Donc, je suis restée. J’ai contemplé ce bout de papier. J’ai attendu toute la journée. D’habitude, je sors faire quelques courses. Je me rends à l’association trois jours par semaine. Ce n’était pas le bon jour. Je n’ai pensé à rien d’autre. J’étais pétrifiée. J’avais peur de ce que je déchiffrerais à grand-peine.
Quand Idriss et Souad sont arrivés, j’ai demandé à ton frère : « Lis ».

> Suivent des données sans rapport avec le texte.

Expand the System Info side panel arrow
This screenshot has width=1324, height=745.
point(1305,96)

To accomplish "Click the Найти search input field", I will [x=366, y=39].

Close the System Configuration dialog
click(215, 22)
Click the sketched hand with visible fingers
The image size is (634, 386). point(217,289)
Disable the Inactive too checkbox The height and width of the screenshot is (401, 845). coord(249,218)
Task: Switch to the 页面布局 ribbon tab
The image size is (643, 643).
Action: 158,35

Il a déchiré l’enveloppe, déplié le papier. Il n’y avait pas grand-chose d’écrit. Juste : « maman, je pars en Syrie. Tu n’as pas le droit de m’empêcher d’être heureuse. Je vais me
marier et vivre selon ma foi. »
Rien d’autre. Pas même un mot pour les petits. Ni « Je sais que je vais te faire souffrir. Pardonne-moi. Je t’embrasse. » Tout ce que j’avais imaginé pour adoucir ma peine.
Ce mot, froid et sec, ressemble à celle qu’elle était devenue.
Distante. Sèche. Ma petite fille, si affectueuse autrefois. À quel moment ai-je commencé à te perdre ?
La blancheur de l’enveloppe se détachait sur le noir. Je l’ai saisie. Elle m’a fait l’effet d’une braise. Elle était froide, mais j’ai eu l’impression qu’elle me brûlait les doigts. Je ne l’ai pas ouverte. C’était inutile, je savais déjà ce qu’elle contenait.
Tout ce que je n’avais pas compris ces mois derniers est devenu clair. Les pièces du puzzle se sont assemblées.